O desprezo pela arte da parteria e a introdução do médico no acompanhamento da gravidez de risco habitual e na assistência ao parto eutócico foram os piores decisões tomadas na assistência à saúde no século XX. Esse modelo tecnocrático foi muito mais fortemente introduzido nos países satélites dos Estados Unidos, e muito menos intenso na Europa, sendo estes últimos os países que apresentam qualidade melhor nos índices de saúde materna e neonatal. Não por acaso. Essas evidências deveriam nos guiar, mas precisamos aumentar a pressão para que sejam adotados modelos mais adequados e justos.

A falta de evidências científicas que amparem um sistema centrado no médico, associado ao desprezo pela qualidade milenar da assistência das parteiras, demonstram que essa imposição só se sustenta pelo uso da força. Somente uma narrativa despregada da ciência permite que continuemos investindo num modelo caro e inefetivo.

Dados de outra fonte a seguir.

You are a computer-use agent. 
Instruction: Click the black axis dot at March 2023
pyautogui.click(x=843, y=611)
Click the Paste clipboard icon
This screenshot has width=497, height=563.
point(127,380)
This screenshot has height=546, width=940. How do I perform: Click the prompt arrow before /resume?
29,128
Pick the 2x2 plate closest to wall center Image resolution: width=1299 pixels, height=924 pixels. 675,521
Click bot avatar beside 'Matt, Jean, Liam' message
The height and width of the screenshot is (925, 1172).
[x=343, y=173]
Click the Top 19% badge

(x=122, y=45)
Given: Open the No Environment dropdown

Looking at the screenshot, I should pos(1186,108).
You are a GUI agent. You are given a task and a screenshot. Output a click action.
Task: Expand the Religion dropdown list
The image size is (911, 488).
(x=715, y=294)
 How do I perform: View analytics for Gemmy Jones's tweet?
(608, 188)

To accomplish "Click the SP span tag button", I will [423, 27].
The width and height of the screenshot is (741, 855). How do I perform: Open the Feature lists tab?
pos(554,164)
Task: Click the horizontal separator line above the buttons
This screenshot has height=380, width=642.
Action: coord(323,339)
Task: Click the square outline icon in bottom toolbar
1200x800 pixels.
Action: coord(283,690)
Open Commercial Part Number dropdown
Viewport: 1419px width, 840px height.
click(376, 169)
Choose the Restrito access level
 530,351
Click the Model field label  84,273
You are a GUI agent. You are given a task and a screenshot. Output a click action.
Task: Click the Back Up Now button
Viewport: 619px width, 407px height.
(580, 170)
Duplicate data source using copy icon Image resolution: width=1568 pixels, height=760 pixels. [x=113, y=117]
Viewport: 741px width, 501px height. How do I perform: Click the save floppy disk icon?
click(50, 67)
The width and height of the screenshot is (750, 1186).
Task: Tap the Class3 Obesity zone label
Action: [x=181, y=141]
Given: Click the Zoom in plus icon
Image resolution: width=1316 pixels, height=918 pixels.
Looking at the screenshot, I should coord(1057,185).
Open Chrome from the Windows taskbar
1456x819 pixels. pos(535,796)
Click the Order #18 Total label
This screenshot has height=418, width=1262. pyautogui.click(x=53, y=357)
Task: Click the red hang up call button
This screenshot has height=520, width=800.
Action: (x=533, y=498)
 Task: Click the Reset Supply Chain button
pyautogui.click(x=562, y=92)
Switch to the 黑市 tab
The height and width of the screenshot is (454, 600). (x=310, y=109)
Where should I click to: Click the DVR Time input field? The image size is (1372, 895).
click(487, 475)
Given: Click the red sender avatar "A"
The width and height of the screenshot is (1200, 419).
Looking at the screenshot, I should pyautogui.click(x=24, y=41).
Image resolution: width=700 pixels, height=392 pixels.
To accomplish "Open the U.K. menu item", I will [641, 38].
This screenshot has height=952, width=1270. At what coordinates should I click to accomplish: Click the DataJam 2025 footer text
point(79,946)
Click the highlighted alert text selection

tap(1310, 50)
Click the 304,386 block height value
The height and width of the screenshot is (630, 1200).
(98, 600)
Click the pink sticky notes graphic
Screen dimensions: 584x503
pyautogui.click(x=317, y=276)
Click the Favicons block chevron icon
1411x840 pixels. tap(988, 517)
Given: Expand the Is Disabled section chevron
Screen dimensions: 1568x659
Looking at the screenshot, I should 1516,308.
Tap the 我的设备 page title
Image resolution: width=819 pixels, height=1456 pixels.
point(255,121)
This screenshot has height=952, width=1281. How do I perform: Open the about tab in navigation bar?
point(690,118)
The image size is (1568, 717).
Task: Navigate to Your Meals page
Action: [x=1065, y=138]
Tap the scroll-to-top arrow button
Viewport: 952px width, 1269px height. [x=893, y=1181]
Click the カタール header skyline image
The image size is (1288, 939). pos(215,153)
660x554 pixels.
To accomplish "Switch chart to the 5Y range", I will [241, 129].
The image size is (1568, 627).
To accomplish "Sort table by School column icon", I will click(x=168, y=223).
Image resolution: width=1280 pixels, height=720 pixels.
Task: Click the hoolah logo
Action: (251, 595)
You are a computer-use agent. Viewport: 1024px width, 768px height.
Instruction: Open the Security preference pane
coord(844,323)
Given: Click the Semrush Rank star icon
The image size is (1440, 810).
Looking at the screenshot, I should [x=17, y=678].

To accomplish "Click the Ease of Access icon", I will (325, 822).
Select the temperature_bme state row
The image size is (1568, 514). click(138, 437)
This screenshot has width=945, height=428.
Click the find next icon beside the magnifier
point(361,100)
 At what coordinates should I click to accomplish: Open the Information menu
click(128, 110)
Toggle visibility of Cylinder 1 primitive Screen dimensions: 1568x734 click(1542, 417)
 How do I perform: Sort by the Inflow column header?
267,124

A adoção de um novo/ancestral modelo centrado na atuação das parteiras profissionais à gestação e parto de baixo risco deverá ser a tarefa a atravessar o século XXI para que as mulheres possam alcançar o melhor de dois mundos: a qualidade e a delicadeza do atendimento das parteiras associado ao melhor que a ciência pode oferecer na correção das patologias, com sistemas de referência ágeis e respeitosos com os profissionais envolvidos.

A manifestação da Febrasgo está em sintonia com esta imposição de modos pelo poder, seja ele econômico ou pela condução da narrativa enviesada que controla a tecnocracia. Deve ser repudiada não apenas por quem preza a assistência de qualidade às gestantes, mas também por quem respeita a ciência – com a qual estas decisões deveriam estar sempre conectadas.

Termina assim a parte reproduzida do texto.